We have a comprehensive central grants register, so we can look at how we feed that into these reports. The Chief Officer’s director’s commentary references the effects on those grants, saying that without those one-off grants the bottom-line position would be £3m worse. Sometimes grants are delivered in such a way that we don’t need to apply for them. It has been more complicated during Covid because the Covid Hardship Fund has propped up a lot of areas throughout the council – moving away from that will present a significant challenge.

Instead of grants, would it not be better to have more core funding?

Yes, that would give us more financial stability. Once a grant goes, we have to decide if we can step down from that expenditure or not, or do we need to meet that expense from core services. It presents a challenge.

What sort of savings have there been, and can we be reassured that they won’t affect services?

We must applaud the service in coping with Covid. Delivering the savings that it has is a significant achievement. We must ensure that there is no effect on the end user. Moving forward, we are responsible when putting savings forward – we aren’t putting any forward for next year, in fact, as the well has run dry on those.

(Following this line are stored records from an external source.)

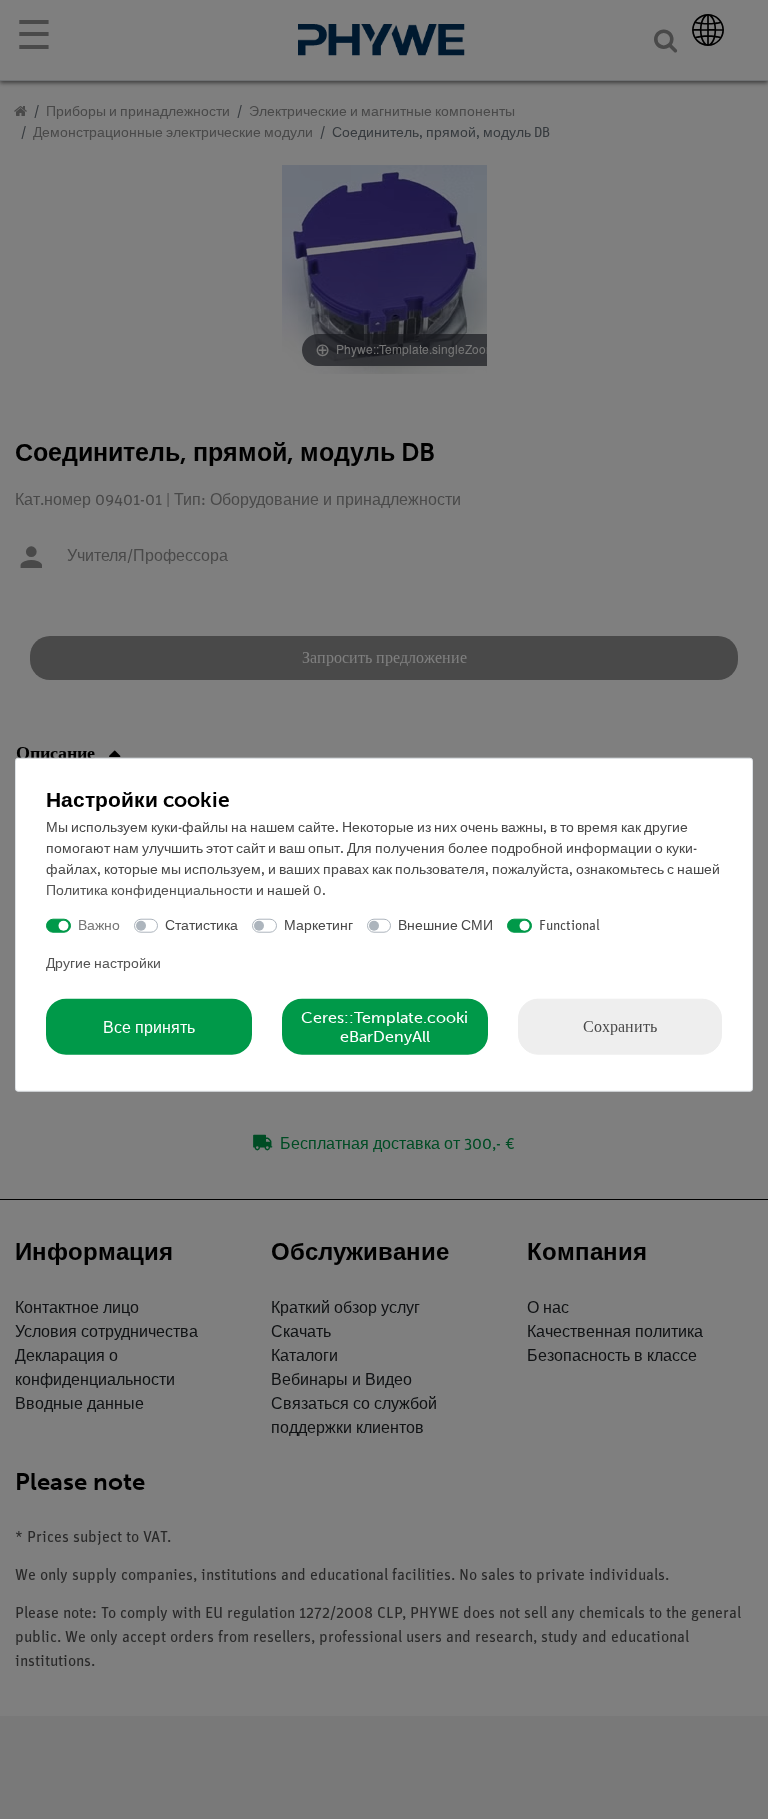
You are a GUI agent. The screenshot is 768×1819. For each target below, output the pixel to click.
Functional (569, 925)
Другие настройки (103, 964)
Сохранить (620, 1026)
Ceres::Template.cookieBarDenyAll (384, 1027)
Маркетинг (318, 925)
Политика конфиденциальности (149, 890)
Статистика (201, 925)
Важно (99, 925)
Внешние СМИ (445, 925)
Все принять (149, 1026)
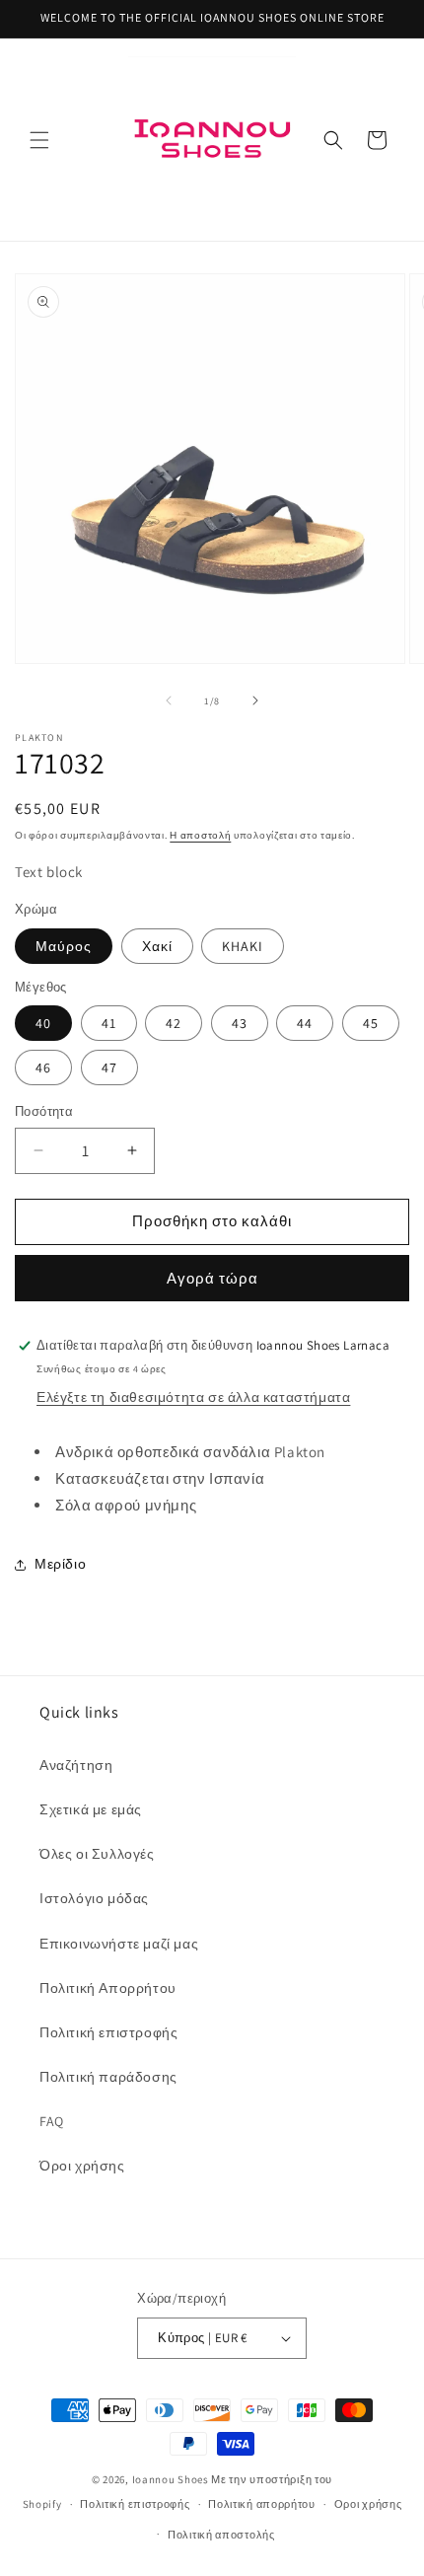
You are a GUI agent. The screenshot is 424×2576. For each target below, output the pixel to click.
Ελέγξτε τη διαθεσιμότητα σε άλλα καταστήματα (193, 1397)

On homelessness, there will be a further grant to September to help with B&Bs but what will happen after that?

As with social care, when the Covid Hardship Fund is removed at the end of this month, there will be a challenge to continue supporting that marketplace moving forward. Once the fund ends there are other avenues for us to explore for homeless funding, from a revenue perspective. It is too early to say whether those will meet all of our pressures for next year. We’ve included headroom of £2m in the capital budget for next year, put forward as investment that will allow the needs to be met when we encounter emergency situations. But it is a risk that we carry into next year and will need to be monitored carefully.

What is the ‘Winter Pressures grant unbudgeted for’?

This refers to wiping out the overspend from month 6-9, as mentioned earlier. It was a last-minute grant announced by Welsh Government for those authorities whose social care departments were forecasting overspends. We have benefitted from this, taking us from an overspend in adult social care down to a slight underspend, changing our position by almost £1m in one quarter. But it is a one-off grant.

Staff vacancies will need to be filled, given the pressure on departments?

Again, it’s difficult to get carers and we are competing with external contractors. But, fundamentally, not enough people want to enter the care sector.

Are we understaffed?

The major vacancies aren’t social workers but care staff. Looking wider in the directorate around social care, in children’s services for example, the vacancies are social workers. It is always difficult to recruit them for children’s services. In Adult social care the vacancies mainly relate to getting carers in-house.

What about long-term sickness etc.?

This is a challenge, particularly related to Covid – long Covid, self-isolating periods, etc. Care has to continue despite staff being off. We sometimes have to go to agency to ensure this, but they are struggling to recruit carers too.

Chair’s summary:

Many thanks to the officers. The coming year is going to be difficult. We will have a better idea of what’s to come by the time we sign off the final budget in July, and once the grants come in for 22/23, we will have a better idea of where the pressures will be. The continuing pandemic makes the picture more complicated.